Researchers funded through the NIH are rattled not only because, in their view, the agency is funding an insufficient number of grants, but also because the constant budget battles in Congress generate uncertainty. That makes it hard to plan multiyear research projects, and it discourages young scientists from pursuing publicly funded biomedical research.

It wasn’t always like this. From 1998 to 2003, Congress doubled the NIH’s budget to $27 billion as part of a Republican-led, bipartisan push. In the last few years, Newt Gingrich, who was House speaker when the “doubling” began, has called for much more spending on the NIH:

[W]hen it comes to breakthroughs that could cure—not just treat—the most expensive diseases, government is unique. It alone can bring the necessary resources to bear ... And it is ultimately on the hook for the costs of illness. It’s irresponsible and shortsighted, not prudent, to let financing for basic research dwindle.

This year, congressional legislators have come around on some of those very ideas. Ronald DePinho, the president of the University of Texas MD Anderson Cancer Center and a member of Act for the NIH’s advisory committee, began to see signals in early 2015 that Congress was open to giving the NIH a bump. One was the House’s overwhelming support for the 21st Century Cures bill, which would boost funding for the NIH and the Food and Drug Administration, among other provisions. (The Senate is incorporating elements of the House bill into its own legislation, slated for next year.)

In a November 18 letter to the House Appropriations Committee, roughly 100 Republican and Democratic members of Congress called for “at least” $32 billion in funding for NIH in fiscal year 2016. Some Republicans took it a step farther. In a letter to Republican appropriators and House GOP leadership, more than 100 House Republicans called for “a minimum” of $3 billion.

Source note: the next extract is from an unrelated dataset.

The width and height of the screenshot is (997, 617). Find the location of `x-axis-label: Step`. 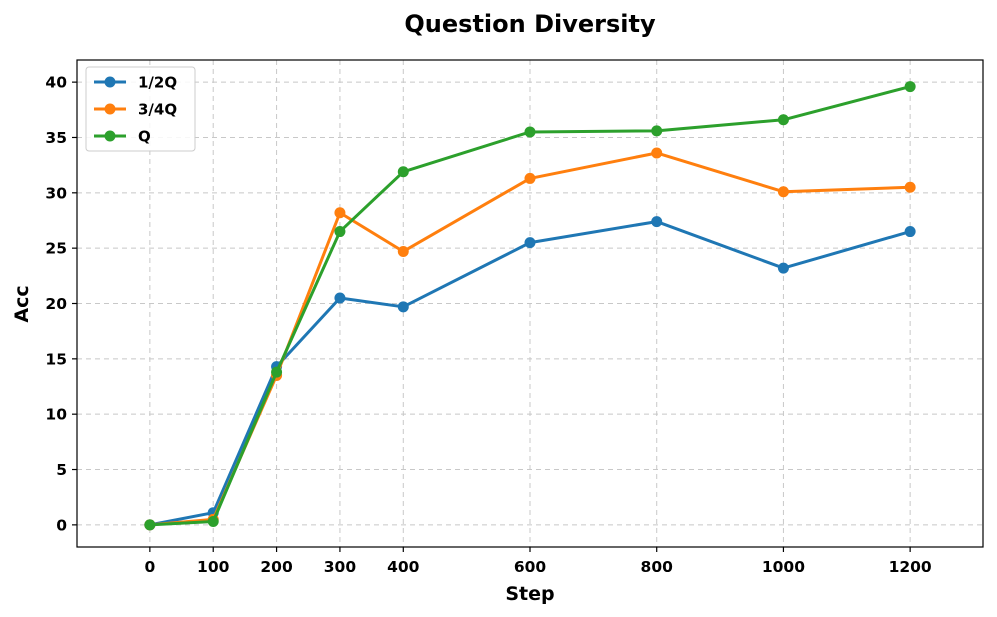

x-axis-label: Step is located at coordinates (530, 594).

Senate Labor/HHS Subcommittee Chairman Roy Blunt, who backed a $2 billion increase, “will continue to fight for increasing funding on the omnibus,” his spokesman said Monday.

Advocates are careful to note, however, that a year of improved funding won’t change everything—and that this year’s omnibus still needs to get through Congress. Calling the potential 2016 budget a “step in the right direction,” DePinho said it’d take three years of $3 billion increases each year to get the NIH “back to the waterline.”

Researchers on the ground are hoping for a rebound—and fast. When the NIH struggles, biomedical scientists at universities all over the country don’t see even their best grants getting funded. When those grants aren’t funded, researchers pinch pennies in the lab, cut down on staff, or, in some cases, leave science altogether. Heather Duffy, a former assistant professor of medicine at Harvard Medical School, said she never would’ve left the biomedical research field if the grant-funding climate were better. After crafting 18 different grants one year to appeal to peer reviewers, she had the realization that she wasn’t “even doing science anymore,” and left in 2012.

Plus, funding constraints make scientists less bold, DePinho said. Instead of pitching radical ideas in their grant proposals, they craft the safest pitches possible to get the money they need to run their labs. Benjamin Abella, the vice chair of research in the University of Pennsylvania’s emergency medicine department, said he’s seen researchers “retool” their labs to do more work for pharmaceutical companies to pay the bills. That’s work “that may be less innovative, that may be less exciting, and may be less [about] serving the public,” said Abella, who’s been running his own lab for 10 years.

He’s a professor for residents in Penn’s emergency department and has noticed his students’ disinterest in pursuing research as well. “The more they see of my life, they say, ‘We don’t want to do what you do,’” Abella said. “They just have made the calculus that the quality of life and the amount of effort and the amount of stress” isn’t worth it.